@eharmon - good! That may be the best you can do. It sounds like you are having clock alignment/rounding issues with the missing pixels.
Here are my morning thoughts: I looked back in the thread and your monitor is the E178FP. From the
Dell User Guide, the supported modes are as follows:
View attachment 76640
So...per the spec...you would ideally need a dot clock of 108Mhz for 60Hz or 135Mhz for 75Hz. According to the ICS1494 table, config $1F is 122.32Mhz. So, coming back to the discussion of the $0f clock selector and likely support for 1280x1024 (my earlier post), you can try setting $0f as the clock selector for 130.48Mhz, which is going to be closer to the spec for 1280x1024 75Mhz (within 3.3%) and your Dell monitor
may be tolerant of the deviation...but there's still potentially a rounding issue. The monitor(s) tolerate 122.32Mhz, which is even further away. So...? You may get back the missing pixels.
Looking at the ICS1494-543 config table, the
other option in the quest for perfection would be to try to use mask configuration $01 for the sRsrc clock select byte and add an external 135Mhz oscillator. The Thunder II has an additional oscillator pad on it adjacent to the 1431818Mhz refClock. Thunder/24 didn't have this pad, but Thunder II does (extra design flexibility). Just verify that the output is connected to the EXTFREQ/Pin 7 on the ICS1494. If so, the config $01 trick + custom oscillator may work, the timing should be perfect and the other monitor configurations would still work.
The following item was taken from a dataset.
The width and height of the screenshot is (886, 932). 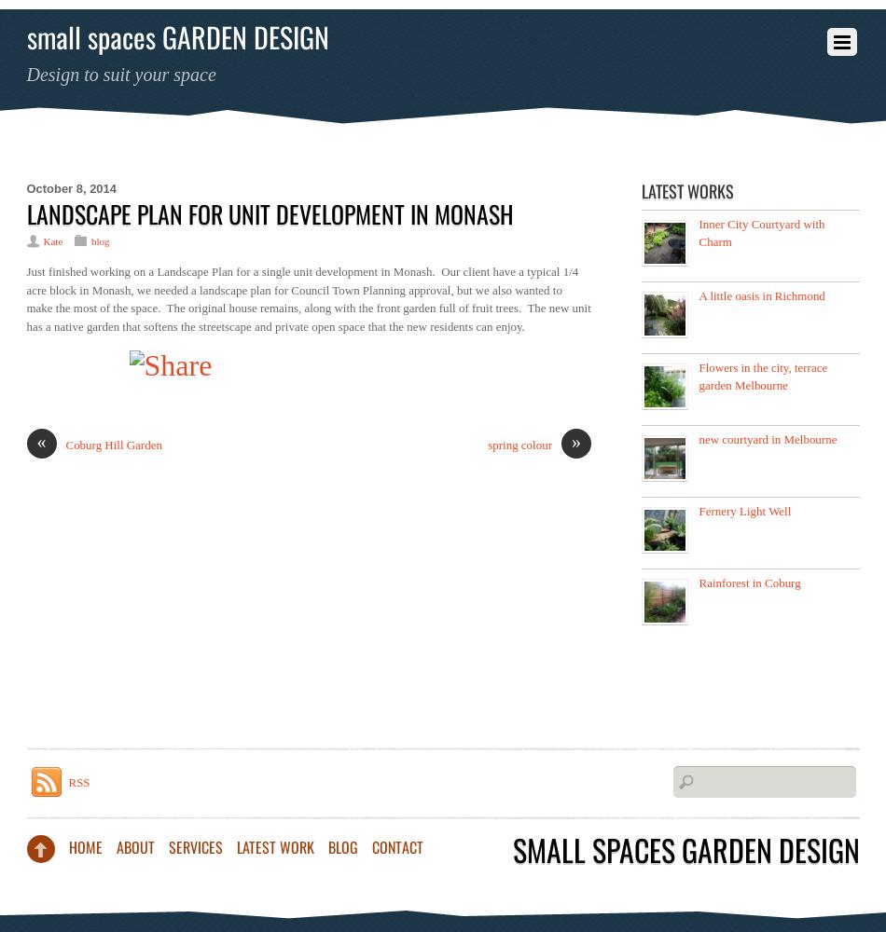 What do you see at coordinates (78, 781) in the screenshot?
I see `'RSS'` at bounding box center [78, 781].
Depending on the accelerator interference fit, you might be able to socket the oscillator pad location. This method might offer the best outcome and also point to additional flexibility for screwing around with other timings, like 1600x1200 - or whatever. However, the ICS1494 output is buffered, so if you're not going to add a bypass hack (lift the ICS output and add a switch) the output will still probably have a
specified max of 135Mhz.
If you only ever plan to use it in a certain configuration, then just bypass it, with or without a switch. There doesn't seem to be a way to trick the ICS1494 into outputting it's max frequency, which would be a great solution...but...nope.
Just some more experiments to try. Maybe something above will work for you.
Actually -- I was stuck in 75Hz mode. You could also try
config $1c and run at 1280x1024 60Hz. $1c is very close to the 108Mhz spec at 107.35Mhz (within 0.6%). May work better and not have pixel issues...but 75Hz would certainly be easier on your eyes and look nicer.